Leggendo il manuale si scopre che sull'innesto del copri oculare si possono montare le lentine di correzione diottrica della Cosina. La Cosina e' il produttore delle fotocamere a telemetro Voigtlander Bessa. Forse la mia impressione che la X-Pro1 ricordasse tanto una Bessa non era poi del tutto campata per aria: non sarei stupito di scoprire che Cosina ha un ruolo non secondario dietro questa macchina. Se poi ci ricordiamo che Cosina fu partner di EPSON nel lancio di quella che rimane la prima fotocamera digitale a telemetro, la EPSON RD-1, la cosa suonerebbe ancora piu' probabile.

Ah...confermo le lentine della Bessa montano perfettamente sulla X-Pro1.

domenica 1 aprile 2012

Fujifilm X-Pro1 - Qualche scatto in più

Fujifilm X-Pro1 - Fujinon XF35mm F1.4 R @ ISO 200
Pian piano mi sto facendo un'impressione più precisa di questa macchina. Sicuramente ho trovato una serie piuttosto nutrita di idiosincrasie di cui non mancherò di parlare, quasi tutte se non tutte frutto di problemi software e quindi risolvibili via firmware.

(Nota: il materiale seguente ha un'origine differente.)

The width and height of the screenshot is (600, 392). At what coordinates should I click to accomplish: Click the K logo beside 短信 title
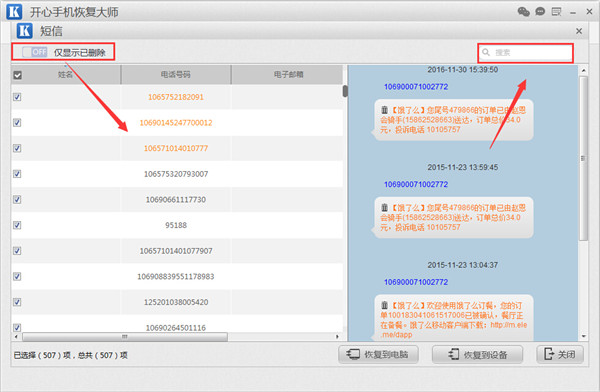point(24,31)
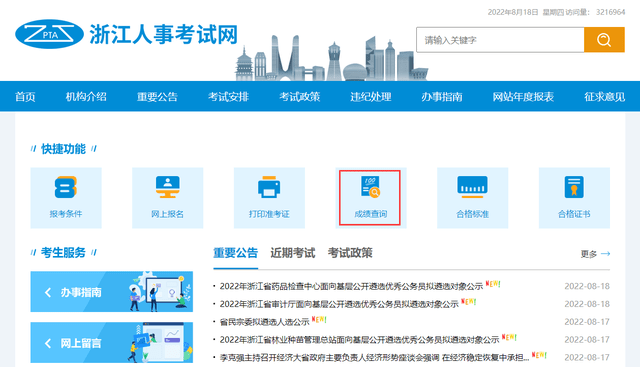The width and height of the screenshot is (640, 367).
Task: Switch to the 考试政策 tab
Action: (350, 253)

In questo post volevo però tornare su una delle cose fondamentali: la qualità delle immagini. Ho avuto modo di fare qualche scatto con buona luce alla sensibilità base di 200 ISO. Beh, se l'autofocus ci prende (qualche volta si sbaglia completamente, ma ne parlerò un'altra volta), i risultati sono notevoli: puliti e dettagliati con rumore inesistente ( questo c'era da aspettarselo ) ed una gamma dinamica che almeno al mio occhio, sembra molto ampia.